In the past, the IRS has emphasized and relied upon tax enforcement results to establish budgets and to measure accomplishments. As a result, employees focused on tax enforcement results, such as dollars assessed or dollars collected, to achieve perceived enforcement goals. The IRS has improved its management controls used to identify and report RRA 98 § 1204 violations; however, the pattern of our findings suggests that established practices are difficult to change and every function still has some remnant of the prior process.

Forty documents contained records of tax enforcement results used to evaluate employees

We reviewed over 4,200 documents used to evaluate executives, managers, and employees, and identified 40 documents containing RRA 98 § 1204 violations. The records of tax enforcement results most often used inappropriately were "Productivity" type results, including indictment rate and fraud referrals.

RRA 98 § 1204 violations used to evaluate enforcement officers included references to obtaining the highest fraud referral acceptance rate, securing full payment in agreed cases, assessing large amounts of taxes on one case, and reducing time on cases to allow more case closures. Fraud referrals, dollar results, and case closures are all records of tax enforcement results.

RRA 98 § 1204 prohibits the IRS from evaluating individual employees’ work performance in a way that might violate taxpayer rights. IRS employees cannot be evaluated on the amount of money they collect, the number of tax returns they audit, or the amounts of assessments they make. This might cause employees to concentrate more on assessing additional tax or collecting money rather than on deciding the correct amount of tax. This could lead to unfair or inequitable treatment of taxpayers.

Thirty-three self-assessments contained records of tax enforcement results used to evaluate employees

We reviewed over 400 self-assessments and identified 33 containing RRA 98 § 1204 violations. These 33 self-assessments were written by executives and managers as part of their evaluation process.

Examples of records of tax enforcement results identified included dollar results; indictment, conviction, and publicity rates; and returns/cases closed.

We believe self-assessments containing records of tax enforcement results violate RRA 98 § 1204. Self-assessments are a fundamental part of the evaluation process for managers and executives. Managers and executives complete self-assessments and provide them to their managers for consideration when preparing their annual appraisals. In our experience, the self-assessments are usually associated with the annual appraisals. In most cases, self-assessments are actually attached, and, in effect, become part of the annual appraisal.

The IRS Office of Chief Counsel has taken the position that the use of records of tax enforcement results in
self-assessments does not violate RRA 98 § 1204. However, the IRS did report the use of records of tax enforcement results in self-assessments as violations in its certification and independent review processes.

The Managing Statistics Handbook states that self-assessments should not include records of tax enforcement results. If they do, feedback should be provided to the employee about why records of tax enforcement results are inappropriate and the employee should be given an opportunity to revise the self-assessment.

### SUPPLIED MATERIAL
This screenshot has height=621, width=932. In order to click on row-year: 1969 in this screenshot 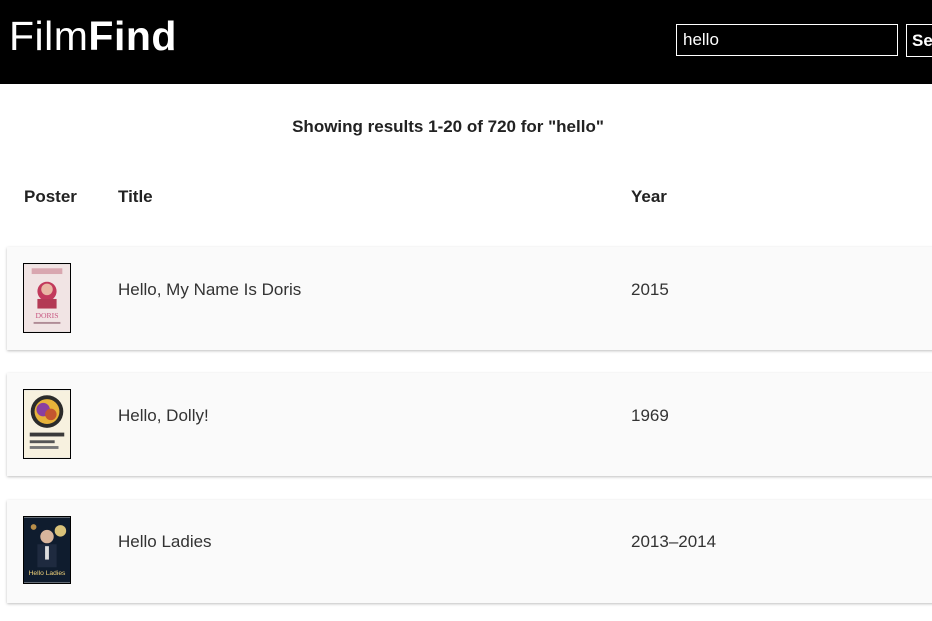, I will do `click(650, 416)`.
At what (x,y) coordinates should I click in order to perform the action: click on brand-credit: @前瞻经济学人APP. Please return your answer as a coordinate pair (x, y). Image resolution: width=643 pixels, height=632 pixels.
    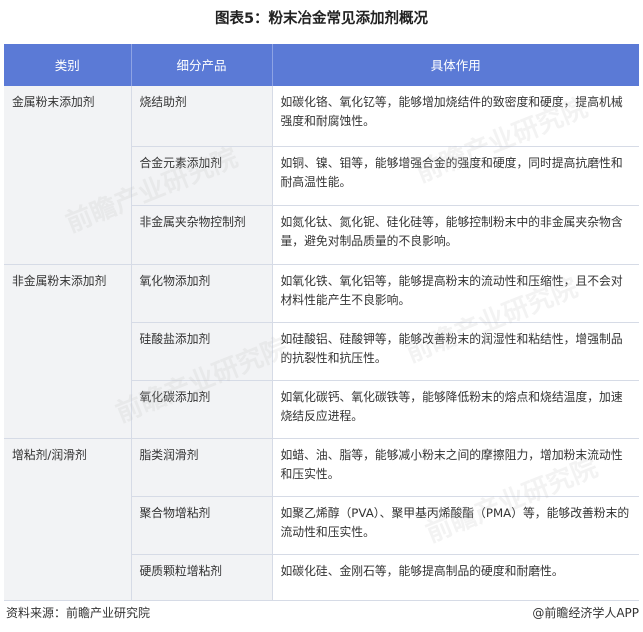
    Looking at the image, I should click on (586, 613).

### REQUEST A
Using the excerpt on IRS employee evaluations and RRA 98 § 1204, answer these:
(i) Of the more than 4,200 documents reviewed, how many contained RRA 98 § 1204 violations?
(ii) Who wrote the 33 self-assessments found to contain violations?
(iii) Under the Managing Statistics Handbook, what should an employee be given if a self-assessment includes records of tax enforcement results?
### REQUEST B
Could you write the next few paragraphs of the excerpt on IRS employee evaluations and RRA 98 § 1204, picking up after its final sentence?

### WRITTEN RESPONSE A
(i) 40 documents.
(ii) Executives and managers, as part of their evaluation process.
(iii) Feedback on why such records are inappropriate, and an opportunity to revise the self-assessment.

### WRITTEN RESPONSE B
Twenty-three documents contained records of tax enforcement results used to impose or suggest production quotas or goals

We reviewed over 300 documents created on or after July 22, 1998, from 204 IRS executive and management files and identified 23 RRA 98 § 1204 violations. Documents reviewed included operational reviews, memoranda and guidance, minutes of meetings, and reports.

We identified various records of tax enforcement results used to impose or suggest production quotas or goals, including dollar results per return and case, cases closed, dollar amounts of assessments, and agreed dollars. Some of the documents compared results with other offices.

The records of tax enforcement results most often used inappropriately were "Productivity" and "Disposition" type results, including the number of delinquent returns secured, case closures, and no-change rate.

Generally, records of tax enforcement results should not be shared with branch chiefs and first-line managers or employees. Regional, district, and division results cannot be compared with other statistical results in business reviews. This could suggest production goals and quotas. The Managing Statistics Handbook states that comparative records of tax enforcement results cannot be used to impose or suggest production quotas or goals.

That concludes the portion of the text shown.